Sure, there are terrific things about email: it democratizes the ability to send messages, reduces the time it takes get information, allows geographically disperse organizations to function, and more.
But it doesn’t increase productivity. It’s different, not more.
Email changes the shape of our minute-to-minute lives and changes the nature of the costs of attention.
The same thing is happening with Gen AI. Let’s go back to Lichfield’s note from the latest Wired: “much as software engineers already use ChatGPT to pump out code that they can then inspect and test.”
Inspecting and testing already drains some of the time savings of getting ChatGPT to do a first draft.
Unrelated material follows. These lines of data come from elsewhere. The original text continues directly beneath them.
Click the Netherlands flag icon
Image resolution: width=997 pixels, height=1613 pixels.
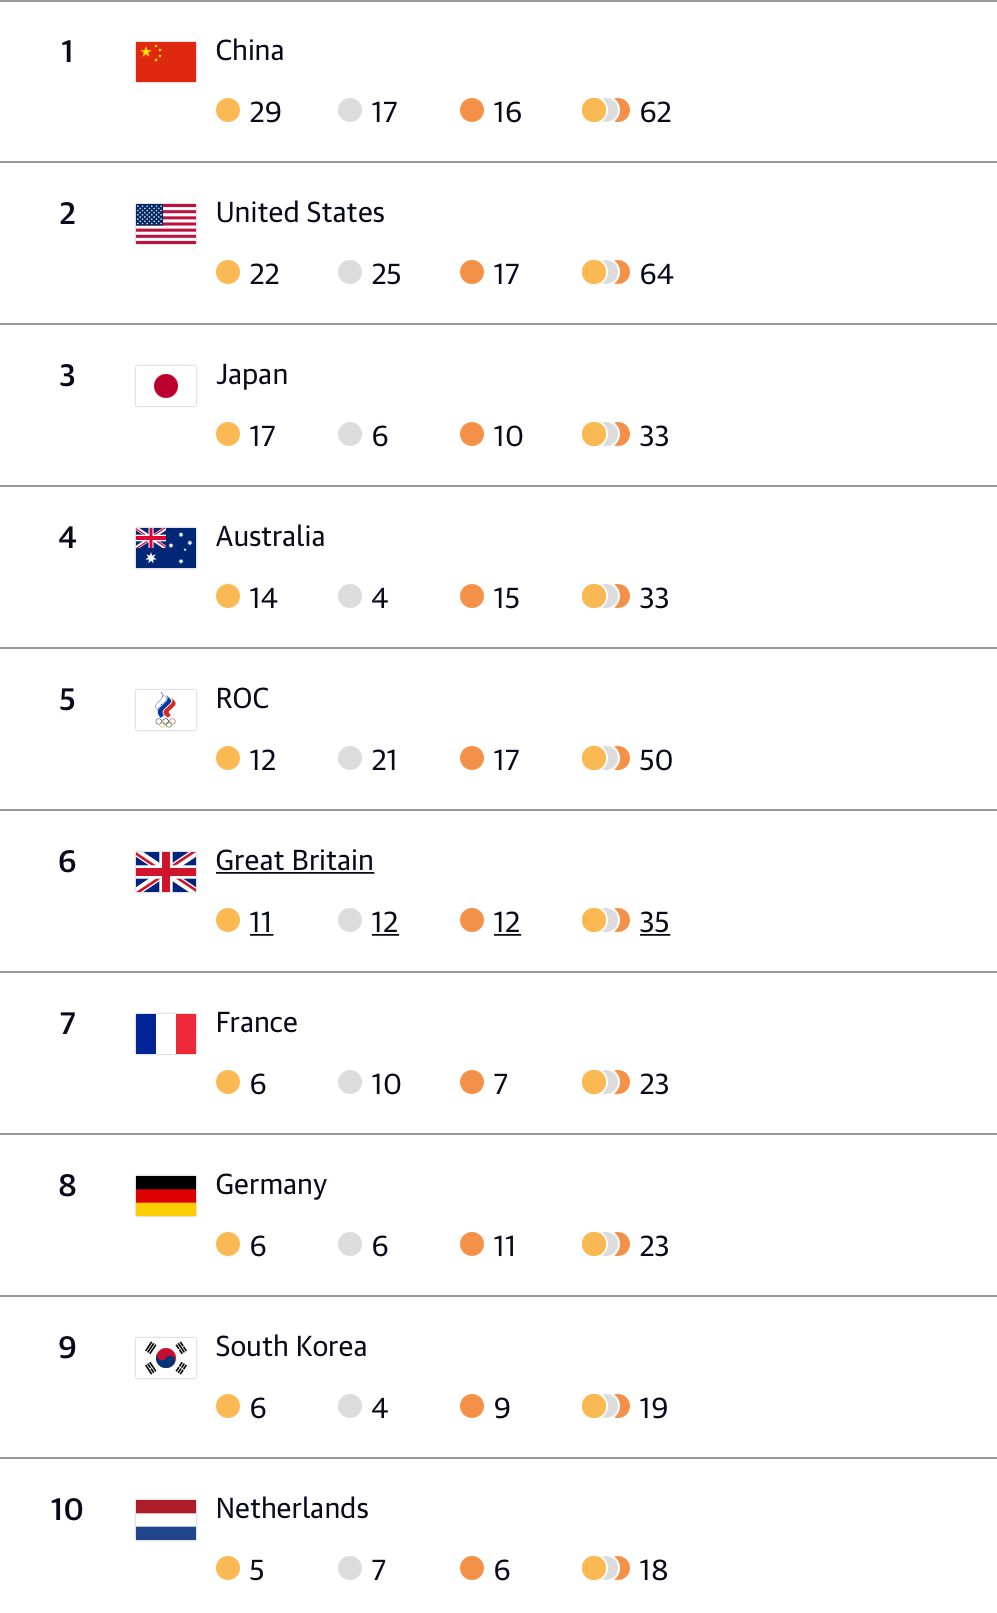pos(166,1520)
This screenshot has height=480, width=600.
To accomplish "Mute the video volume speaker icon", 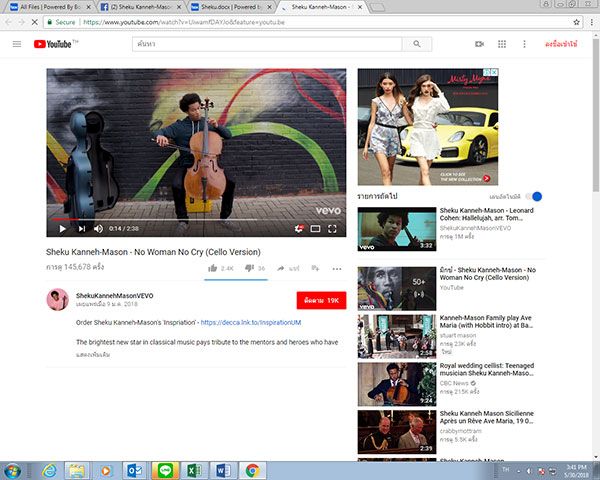I will tap(98, 229).
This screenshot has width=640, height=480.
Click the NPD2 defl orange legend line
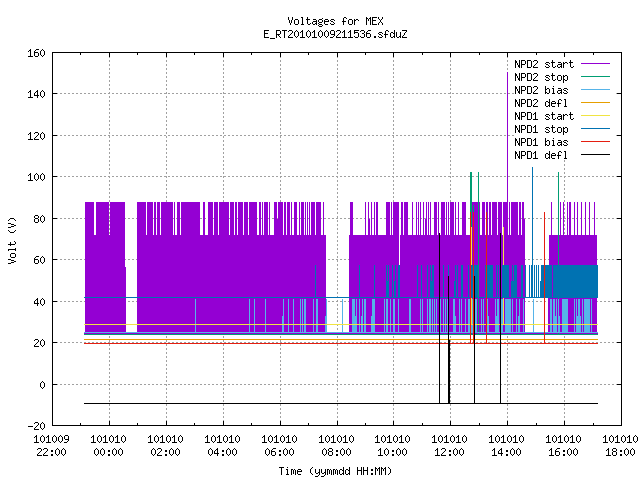tap(595, 103)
Plus, inspecting and testing something that another being (human or digital) creates inevitably means that you don’t know that something as well as if you’d done it yourself.
Just as many people raised in a spellcheck world can’t tell the difference between the right word and the wrong word in a sentence when both are spelled right—the high comic genre of “Damn You, Autocorrect” emerges from this—there will be a distance between a superficial human understanding of something that AI generates and the deep understanding that comes from mastery. Also, as I wrote in “Artisanal Crap,” we human creators need a lot of practice before we’re skilled enough to make great stuff.
Like we experienced with the birth of email, Gen AI making it easier to create content will yield exponentially more content. So far, most of that content just isn’t very good and isn’t the content that people truly care about making. This might change.
However, even if AI-generated content becomes very, very good, it will still create an email-like problem because more isn’t always better. Per Sturgeon’s Law that “90% of everything is crap,” if you have a million times more of everything then you have 900,000 times more crap to wade through.
Artificial Intelligence will change everyday human existence more than any technology since electricity: bigger than the internet, it’s up there with fire and the wheel.
Just don’t think it’s going to make things easier. We won’t be more productive: we’ll be differently productive.
And that’s OK.
Thanks for reading. See you next Sunday.
I get your thoughts about email. It's a time-sucking Pandora's Box. At present, for me, generative AI is a blessing. It saves me enormous amounts of time creating content. But, to your point, I can see where it may follow the same path.
Great post and thanks for the mention, Brad!